El “dogma” del amor a los pobres

  Mounier en una carta a R. Garaudy le decía:

         “Mi Evangelio es el evangelio de los pobres. Jamás nada me hará alegrarme de lo que pueda dividir al mundo y a la esperanza de los pobres. Sé que esto no es política, pero es un primer paso en toda política, y una razón suficiente para rechazar a ciertos políticos”[1].

         El amor a los pobres nos define como cristianos. Nadie se puede escabullir ante esta realidad insoslayable. Cristo manifestó su preferencia por ellos, y aquellos que nos consideramos sus seguidores no nos cabe otra opción que la de mirar con amor misericordioso a los pobres, en los que vemos a Cristo, quien manifestó su identificación con ellos: “aquello que hagáis a uno de estos, me lo hacéis a mí” (Cf. Mt 25,40).

         “Mirad que tenéis hermanos necesitados, y quien no los tiene por hermanos, no tenga a Dios por Padre, del cual se dice: Padre Nuestro” (San Juan de Ávila)

         San Vicente de Paúl a las Hijas de la Caridad: “No debéis olvidar que los pobres son nuestros dueños; tenemos que amarlos y obedecerles”

         “Hombre cerrado en sí mismo, que come y bebe y no piensa en los demás; el hombre encerrado dentro de las solas dimensiones del tiempo, obtuso en lo tocante a las necesidades de otros; el que no le interesa si se trata de Dios  o del prójimo; el hombre que habla de derechos, pero que es insensible a los deberes; el hombre que se considera justo y seguro de sí”[2].

         “La frecuencia y la intensidad del deseo de compartir, de dar y sacrificarse no son tan sorprendentes si consideramos las condiciones de la existencia de la especie humana. Lo sorprendente es que esta necesidad se haya reprimido tanto que el egoísmo se ha vuelto la regla en las sociedades industriales (y en muchas otras), y la solidaridad, la excepción; pero paradójicamente, este mismo fenómeno es causado por la necesidad de unión. Una sociedad cuyos principios son la adquisición, el lucro y la propiedad produce un carácter social orientado a tener, y después de que se establece la pauta dominante, nadie desea ser un extraño, o un paria; para evitar este riesgo, todo el mundo se adapta a la mayoría, que sólo tiene en común el antagonismo mutuo”[3].

          En la lógica del mundo de las cosas cuanto más das menos te queda. En cambio, en la lógica del Reino, en la lógica de Dios, cuanto más das más creces: “… mi espíritu que más se acrecienta cuanto más lo reparto”[4].
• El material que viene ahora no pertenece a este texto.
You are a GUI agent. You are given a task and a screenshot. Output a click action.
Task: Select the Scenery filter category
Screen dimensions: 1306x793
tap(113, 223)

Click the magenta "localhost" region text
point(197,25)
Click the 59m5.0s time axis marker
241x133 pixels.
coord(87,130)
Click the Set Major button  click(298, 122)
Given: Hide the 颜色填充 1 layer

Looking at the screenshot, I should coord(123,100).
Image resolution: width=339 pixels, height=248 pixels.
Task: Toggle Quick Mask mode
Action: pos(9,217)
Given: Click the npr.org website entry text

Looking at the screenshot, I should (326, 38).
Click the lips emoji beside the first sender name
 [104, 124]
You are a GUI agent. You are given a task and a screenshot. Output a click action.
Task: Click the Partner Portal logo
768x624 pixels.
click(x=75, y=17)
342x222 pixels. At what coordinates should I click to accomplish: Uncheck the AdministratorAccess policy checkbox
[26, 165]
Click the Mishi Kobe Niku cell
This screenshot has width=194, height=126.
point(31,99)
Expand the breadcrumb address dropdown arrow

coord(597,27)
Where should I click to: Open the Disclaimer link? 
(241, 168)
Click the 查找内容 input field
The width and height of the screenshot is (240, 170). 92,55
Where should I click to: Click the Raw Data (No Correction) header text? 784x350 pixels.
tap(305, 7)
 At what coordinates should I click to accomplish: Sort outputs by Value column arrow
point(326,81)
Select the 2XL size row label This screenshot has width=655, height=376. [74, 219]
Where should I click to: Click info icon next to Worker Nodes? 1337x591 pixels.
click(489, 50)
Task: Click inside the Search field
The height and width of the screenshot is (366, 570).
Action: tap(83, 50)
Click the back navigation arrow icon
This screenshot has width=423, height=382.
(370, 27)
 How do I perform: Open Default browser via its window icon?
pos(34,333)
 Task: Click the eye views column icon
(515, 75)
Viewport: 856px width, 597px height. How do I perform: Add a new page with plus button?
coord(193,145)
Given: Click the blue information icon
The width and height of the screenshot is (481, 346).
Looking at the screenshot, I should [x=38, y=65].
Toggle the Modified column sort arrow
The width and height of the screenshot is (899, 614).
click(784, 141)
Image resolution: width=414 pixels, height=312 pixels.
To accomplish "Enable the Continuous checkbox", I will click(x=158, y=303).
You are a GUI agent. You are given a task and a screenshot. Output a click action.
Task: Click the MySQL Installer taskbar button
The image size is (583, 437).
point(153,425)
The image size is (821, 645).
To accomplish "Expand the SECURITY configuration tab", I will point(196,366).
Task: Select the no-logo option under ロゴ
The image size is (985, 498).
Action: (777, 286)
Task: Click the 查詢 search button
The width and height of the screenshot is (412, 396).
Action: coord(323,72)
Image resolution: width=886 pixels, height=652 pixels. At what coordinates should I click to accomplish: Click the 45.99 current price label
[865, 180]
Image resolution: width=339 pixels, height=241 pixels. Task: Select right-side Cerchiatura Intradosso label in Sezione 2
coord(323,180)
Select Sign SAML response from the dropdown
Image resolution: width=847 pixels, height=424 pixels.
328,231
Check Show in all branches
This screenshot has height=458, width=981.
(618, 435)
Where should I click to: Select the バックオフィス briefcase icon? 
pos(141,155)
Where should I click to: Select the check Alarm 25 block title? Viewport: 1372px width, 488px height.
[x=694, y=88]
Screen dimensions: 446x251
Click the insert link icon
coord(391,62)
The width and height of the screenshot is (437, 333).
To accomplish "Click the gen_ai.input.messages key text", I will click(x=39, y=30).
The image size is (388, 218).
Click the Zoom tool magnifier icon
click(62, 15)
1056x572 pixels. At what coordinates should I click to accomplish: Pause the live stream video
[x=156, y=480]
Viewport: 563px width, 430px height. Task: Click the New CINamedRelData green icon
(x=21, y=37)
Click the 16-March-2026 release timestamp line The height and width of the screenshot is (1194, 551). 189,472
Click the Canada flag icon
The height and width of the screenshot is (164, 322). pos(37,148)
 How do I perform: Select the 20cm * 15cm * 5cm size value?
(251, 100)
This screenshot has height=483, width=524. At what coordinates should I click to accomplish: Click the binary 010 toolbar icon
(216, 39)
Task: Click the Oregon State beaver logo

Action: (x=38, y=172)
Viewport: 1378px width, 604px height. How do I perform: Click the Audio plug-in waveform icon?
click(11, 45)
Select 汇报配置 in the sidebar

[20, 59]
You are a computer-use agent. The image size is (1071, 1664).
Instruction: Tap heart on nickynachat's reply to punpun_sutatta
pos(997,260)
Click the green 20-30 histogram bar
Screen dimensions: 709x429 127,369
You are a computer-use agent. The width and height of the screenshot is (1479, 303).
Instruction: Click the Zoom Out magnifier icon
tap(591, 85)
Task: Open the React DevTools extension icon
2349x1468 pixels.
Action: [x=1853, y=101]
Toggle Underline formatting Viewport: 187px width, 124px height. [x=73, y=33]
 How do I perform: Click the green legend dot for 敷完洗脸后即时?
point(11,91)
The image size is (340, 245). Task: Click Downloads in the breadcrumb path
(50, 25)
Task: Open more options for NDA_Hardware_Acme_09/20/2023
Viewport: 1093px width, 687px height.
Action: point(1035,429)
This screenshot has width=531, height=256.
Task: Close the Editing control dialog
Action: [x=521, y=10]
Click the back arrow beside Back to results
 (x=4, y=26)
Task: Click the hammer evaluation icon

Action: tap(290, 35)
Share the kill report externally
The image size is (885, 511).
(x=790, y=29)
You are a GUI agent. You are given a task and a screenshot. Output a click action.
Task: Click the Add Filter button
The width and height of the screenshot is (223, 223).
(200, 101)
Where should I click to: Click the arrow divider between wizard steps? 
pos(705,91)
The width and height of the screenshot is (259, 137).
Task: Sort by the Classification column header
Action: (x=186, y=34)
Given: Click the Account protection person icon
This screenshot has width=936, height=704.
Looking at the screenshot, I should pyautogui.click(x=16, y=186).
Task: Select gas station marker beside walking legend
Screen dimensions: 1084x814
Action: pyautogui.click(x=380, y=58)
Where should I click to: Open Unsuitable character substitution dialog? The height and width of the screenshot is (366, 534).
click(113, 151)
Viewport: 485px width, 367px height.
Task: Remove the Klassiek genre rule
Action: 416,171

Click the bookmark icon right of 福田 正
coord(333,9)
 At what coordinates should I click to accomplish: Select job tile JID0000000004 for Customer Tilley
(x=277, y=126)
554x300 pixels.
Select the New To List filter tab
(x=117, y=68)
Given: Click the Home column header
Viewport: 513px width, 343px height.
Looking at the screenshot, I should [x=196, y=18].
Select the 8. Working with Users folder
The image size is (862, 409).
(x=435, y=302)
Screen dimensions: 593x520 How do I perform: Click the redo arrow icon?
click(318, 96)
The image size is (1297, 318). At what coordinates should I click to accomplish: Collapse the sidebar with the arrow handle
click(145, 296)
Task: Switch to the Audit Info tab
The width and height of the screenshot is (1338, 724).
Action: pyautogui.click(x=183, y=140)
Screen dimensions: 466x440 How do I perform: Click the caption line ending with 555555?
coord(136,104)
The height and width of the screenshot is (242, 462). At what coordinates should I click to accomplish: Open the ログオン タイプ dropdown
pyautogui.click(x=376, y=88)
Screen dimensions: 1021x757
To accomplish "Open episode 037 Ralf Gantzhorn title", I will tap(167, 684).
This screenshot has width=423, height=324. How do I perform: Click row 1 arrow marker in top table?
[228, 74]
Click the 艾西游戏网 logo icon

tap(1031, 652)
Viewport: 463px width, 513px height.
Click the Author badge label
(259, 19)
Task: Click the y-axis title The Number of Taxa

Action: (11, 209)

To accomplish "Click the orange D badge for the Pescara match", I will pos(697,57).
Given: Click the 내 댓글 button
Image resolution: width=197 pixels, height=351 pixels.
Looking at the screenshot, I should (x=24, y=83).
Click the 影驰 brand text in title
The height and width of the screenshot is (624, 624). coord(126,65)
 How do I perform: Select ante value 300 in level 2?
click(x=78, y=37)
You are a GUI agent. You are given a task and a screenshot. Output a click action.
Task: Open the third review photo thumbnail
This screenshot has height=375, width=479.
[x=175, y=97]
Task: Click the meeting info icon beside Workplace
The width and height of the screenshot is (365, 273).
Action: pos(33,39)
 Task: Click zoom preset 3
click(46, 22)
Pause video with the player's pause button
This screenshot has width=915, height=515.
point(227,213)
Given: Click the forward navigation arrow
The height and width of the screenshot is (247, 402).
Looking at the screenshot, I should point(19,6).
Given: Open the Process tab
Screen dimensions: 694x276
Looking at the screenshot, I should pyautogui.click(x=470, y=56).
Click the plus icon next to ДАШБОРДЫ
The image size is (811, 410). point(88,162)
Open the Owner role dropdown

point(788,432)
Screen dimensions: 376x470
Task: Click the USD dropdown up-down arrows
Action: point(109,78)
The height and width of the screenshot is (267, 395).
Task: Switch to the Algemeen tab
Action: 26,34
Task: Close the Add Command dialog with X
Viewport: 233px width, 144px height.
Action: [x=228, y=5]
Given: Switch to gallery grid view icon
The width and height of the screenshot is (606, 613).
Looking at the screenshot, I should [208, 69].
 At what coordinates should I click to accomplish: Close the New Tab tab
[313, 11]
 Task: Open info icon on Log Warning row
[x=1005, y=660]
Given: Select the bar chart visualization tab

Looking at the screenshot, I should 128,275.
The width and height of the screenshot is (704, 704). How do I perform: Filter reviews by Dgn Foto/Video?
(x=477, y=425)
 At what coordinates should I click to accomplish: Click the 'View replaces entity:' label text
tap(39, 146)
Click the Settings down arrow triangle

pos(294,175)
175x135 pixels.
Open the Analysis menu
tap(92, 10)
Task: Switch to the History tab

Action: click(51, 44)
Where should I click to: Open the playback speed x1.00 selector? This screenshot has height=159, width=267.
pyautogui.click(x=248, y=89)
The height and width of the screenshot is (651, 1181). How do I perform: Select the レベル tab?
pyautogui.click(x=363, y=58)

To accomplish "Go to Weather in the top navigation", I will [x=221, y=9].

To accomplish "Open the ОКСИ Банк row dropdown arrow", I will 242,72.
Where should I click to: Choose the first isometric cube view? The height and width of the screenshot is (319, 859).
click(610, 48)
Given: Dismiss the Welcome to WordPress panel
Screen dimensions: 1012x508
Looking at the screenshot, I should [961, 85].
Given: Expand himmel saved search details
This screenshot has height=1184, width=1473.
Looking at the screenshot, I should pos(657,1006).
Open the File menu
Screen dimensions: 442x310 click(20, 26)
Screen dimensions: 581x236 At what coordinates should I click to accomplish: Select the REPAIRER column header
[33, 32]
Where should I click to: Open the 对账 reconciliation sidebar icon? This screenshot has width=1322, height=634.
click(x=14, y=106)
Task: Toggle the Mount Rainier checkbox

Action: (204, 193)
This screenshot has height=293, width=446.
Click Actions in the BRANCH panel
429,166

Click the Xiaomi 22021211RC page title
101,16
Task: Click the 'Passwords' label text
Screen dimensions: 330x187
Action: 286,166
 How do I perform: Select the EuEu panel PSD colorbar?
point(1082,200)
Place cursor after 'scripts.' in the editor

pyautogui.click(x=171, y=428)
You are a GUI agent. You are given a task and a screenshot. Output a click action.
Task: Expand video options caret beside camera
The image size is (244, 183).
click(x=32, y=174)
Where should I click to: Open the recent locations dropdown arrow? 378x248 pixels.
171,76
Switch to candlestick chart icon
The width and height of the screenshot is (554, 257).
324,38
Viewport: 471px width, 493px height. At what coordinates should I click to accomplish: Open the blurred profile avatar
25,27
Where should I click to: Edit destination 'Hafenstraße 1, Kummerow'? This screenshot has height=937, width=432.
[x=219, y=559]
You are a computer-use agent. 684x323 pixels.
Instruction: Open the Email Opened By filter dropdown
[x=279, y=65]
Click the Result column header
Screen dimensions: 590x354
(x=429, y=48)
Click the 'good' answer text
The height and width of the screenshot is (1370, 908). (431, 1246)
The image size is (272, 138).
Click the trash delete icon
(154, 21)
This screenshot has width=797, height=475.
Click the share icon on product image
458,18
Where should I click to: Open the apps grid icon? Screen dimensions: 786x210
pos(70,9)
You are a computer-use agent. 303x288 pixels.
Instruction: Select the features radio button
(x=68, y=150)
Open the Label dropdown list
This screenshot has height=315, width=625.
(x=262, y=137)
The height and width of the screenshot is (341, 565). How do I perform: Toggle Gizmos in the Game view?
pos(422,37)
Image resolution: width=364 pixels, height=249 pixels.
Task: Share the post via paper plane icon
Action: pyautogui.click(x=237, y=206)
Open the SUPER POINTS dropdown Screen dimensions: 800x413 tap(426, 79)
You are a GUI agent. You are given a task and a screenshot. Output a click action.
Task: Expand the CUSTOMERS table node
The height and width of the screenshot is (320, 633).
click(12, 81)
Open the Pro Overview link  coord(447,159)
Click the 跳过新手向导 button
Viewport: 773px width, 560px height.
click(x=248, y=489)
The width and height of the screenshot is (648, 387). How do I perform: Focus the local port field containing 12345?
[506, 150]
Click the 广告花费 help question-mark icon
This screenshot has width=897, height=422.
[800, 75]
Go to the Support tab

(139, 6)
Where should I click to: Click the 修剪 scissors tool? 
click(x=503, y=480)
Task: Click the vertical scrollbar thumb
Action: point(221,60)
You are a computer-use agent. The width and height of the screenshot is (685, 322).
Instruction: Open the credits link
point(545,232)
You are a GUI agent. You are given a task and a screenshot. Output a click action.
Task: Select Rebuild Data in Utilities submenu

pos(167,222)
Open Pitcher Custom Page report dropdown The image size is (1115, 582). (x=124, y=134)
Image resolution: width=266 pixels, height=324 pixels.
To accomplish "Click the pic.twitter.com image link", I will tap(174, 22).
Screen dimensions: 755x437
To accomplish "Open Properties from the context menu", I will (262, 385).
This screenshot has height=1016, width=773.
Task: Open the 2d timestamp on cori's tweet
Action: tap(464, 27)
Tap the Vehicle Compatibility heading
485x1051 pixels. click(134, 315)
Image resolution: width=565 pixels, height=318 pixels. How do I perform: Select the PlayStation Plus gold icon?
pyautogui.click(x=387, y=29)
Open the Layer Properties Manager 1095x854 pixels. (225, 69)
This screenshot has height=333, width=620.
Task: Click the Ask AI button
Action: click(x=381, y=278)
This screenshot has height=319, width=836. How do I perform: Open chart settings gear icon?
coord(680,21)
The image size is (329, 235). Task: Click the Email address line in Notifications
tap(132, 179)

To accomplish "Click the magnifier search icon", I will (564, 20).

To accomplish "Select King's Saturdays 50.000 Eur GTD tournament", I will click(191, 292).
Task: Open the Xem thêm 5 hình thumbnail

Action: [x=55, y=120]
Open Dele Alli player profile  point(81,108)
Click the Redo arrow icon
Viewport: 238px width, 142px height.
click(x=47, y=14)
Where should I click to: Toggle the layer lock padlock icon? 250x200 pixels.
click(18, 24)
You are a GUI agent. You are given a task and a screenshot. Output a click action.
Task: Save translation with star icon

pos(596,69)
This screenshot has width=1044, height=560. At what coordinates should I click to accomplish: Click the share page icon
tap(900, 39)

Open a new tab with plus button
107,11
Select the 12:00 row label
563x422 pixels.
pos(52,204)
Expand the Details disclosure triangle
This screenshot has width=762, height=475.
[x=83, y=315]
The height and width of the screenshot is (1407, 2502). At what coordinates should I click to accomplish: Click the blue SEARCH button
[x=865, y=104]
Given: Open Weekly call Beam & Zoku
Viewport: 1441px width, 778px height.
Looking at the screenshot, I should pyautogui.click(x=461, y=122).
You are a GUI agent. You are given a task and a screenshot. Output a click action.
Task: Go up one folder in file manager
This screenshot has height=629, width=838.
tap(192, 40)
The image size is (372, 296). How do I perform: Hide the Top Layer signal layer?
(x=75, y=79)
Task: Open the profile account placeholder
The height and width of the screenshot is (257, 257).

          “A ti mismo te aprovecha lo que dieres al necesitado; para ti mismo aumenta lo que disminuye tu hacienda. Te alimenta a ti el pan que dieres al pobre, porque quien se compadece del pobre se sustenta a sí mismo de los frutos de su humanidad. La misericordia se siembra en la tierra y germina en el cielo. Se planta en el pobre y se multiplica delante de Dios”[5].

         Sólo se tiene lo que se da, sólo se encuentra lo que se pierde, sólo germina lo que se entierra.

         Darlo todo es tenerlo todo.

          Los míseros, los pobres buscan agua y no la hay,

          su lengua de sed está reseca.

          Yo, el Dios de Israel, no los abandonaré (Is 41,17).

 

ACTUALIDAD CATÓLICA

 

[1] En DOMINGO MORATALLA, A., Un humanismo del siglo XX: el personalismo, Ed. Cincel, Madrid, 1986, p.93.

[2] Cf. GIORDANO CABRA, P., Amarás con todas tus fuerzas (pobreza), Sal Terrae, Santander 1982, p.82-83.

[3] FROMM, E., El arte de amar, Ed. Paidós, Barcelona, 1984,  pp.107-108.

[4] UNAMUNO, M., Diario íntimo, Alianza Editorial, Madrid, 1983, p.157.

[5] SAN AMBROSIO, en SIERRA BRAVO, R, Doctrina social y económica de los padres de la Iglesia, Cia, Bibliografica Española, SA, Madrid 1967,n.1391, pp.677‑8.